"Physical AI" entered the lexicon sometime around 2024. It arrived without apology. No one asked whether the term was needed. No one checked whether the engineering disciplines it describes had been practised, taught, and deployed for half a century. The term simply appeared in pitch decks and analyst notes, and suddenly a very old discipline had a very new name.
The costume
The rebrand follows a pattern. When capital needs a new category to invest in, it manufactures vocabulary. Cloud computing was servers in someone else's building. Big data was statistics with more rows. Digital twin was a simulation with a marketing budget. Now "physical AI" is robotics, machine vision, and sensor fusion repackaged for a venture audience that spent three years learning to say "large language model" and needs somewhere new to put the money.

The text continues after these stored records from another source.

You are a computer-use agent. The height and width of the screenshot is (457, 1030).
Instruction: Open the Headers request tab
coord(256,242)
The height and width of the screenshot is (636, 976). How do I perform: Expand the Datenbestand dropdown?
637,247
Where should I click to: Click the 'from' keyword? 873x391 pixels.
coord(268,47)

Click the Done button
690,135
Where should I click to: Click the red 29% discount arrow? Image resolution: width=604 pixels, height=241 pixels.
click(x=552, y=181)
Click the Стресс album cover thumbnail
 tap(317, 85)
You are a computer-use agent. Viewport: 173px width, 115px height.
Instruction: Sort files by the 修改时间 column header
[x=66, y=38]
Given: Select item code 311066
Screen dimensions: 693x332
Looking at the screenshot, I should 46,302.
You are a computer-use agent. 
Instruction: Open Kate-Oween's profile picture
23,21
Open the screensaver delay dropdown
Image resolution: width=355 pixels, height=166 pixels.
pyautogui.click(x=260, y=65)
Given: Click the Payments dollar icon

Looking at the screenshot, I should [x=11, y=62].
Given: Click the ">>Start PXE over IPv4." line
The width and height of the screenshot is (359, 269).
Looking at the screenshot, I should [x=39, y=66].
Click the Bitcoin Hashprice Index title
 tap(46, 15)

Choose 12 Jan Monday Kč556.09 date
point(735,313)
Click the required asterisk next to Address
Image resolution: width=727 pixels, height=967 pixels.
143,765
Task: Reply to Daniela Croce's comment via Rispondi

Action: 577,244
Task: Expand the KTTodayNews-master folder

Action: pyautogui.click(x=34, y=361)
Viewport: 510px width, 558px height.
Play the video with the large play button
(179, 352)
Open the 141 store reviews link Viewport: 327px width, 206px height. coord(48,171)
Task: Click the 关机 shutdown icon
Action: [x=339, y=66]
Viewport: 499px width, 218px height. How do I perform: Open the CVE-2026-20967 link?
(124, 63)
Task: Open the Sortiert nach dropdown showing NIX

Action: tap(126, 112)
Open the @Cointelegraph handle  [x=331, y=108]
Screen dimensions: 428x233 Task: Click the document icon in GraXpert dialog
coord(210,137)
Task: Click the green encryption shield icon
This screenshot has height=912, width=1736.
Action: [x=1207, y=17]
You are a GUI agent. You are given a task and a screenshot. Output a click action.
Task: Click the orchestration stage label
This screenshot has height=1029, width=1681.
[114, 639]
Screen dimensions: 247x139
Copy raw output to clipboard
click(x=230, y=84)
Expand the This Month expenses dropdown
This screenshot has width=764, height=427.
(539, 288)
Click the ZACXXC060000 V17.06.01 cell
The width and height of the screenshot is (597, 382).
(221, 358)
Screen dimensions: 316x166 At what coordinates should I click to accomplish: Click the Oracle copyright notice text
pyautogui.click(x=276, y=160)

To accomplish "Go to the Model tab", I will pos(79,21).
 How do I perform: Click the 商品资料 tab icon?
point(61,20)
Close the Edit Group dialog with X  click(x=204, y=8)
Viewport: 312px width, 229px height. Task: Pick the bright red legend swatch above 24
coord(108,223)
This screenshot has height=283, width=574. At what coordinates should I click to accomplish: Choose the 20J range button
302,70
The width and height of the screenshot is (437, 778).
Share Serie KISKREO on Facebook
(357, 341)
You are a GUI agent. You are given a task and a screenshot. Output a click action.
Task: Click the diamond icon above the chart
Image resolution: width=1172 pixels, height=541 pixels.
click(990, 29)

Foxconn has been running vision-guided robotic assembly for years. Amazon has been deploying autonomous warehouse fleets since the Kiva acquisition in 2012. Fanuc, ABB, and KUKA have been building adaptive industrial robots for decades. What changed is not the capability. What changed is that generative AI created a narrative framework capacious enough to absorb robotics into its investment thesis.
The misdirection
The problem with renaming things is that it redirects attention. Call it "physical AI" and the conversation tilts towards the model. The world model. The training data. The compute. All upstream. All things that large technology companies are well placed to provide.
Call it what it is, robotics and automation, and the conversation stays where the value actually lives. On the factory floor. In the integration.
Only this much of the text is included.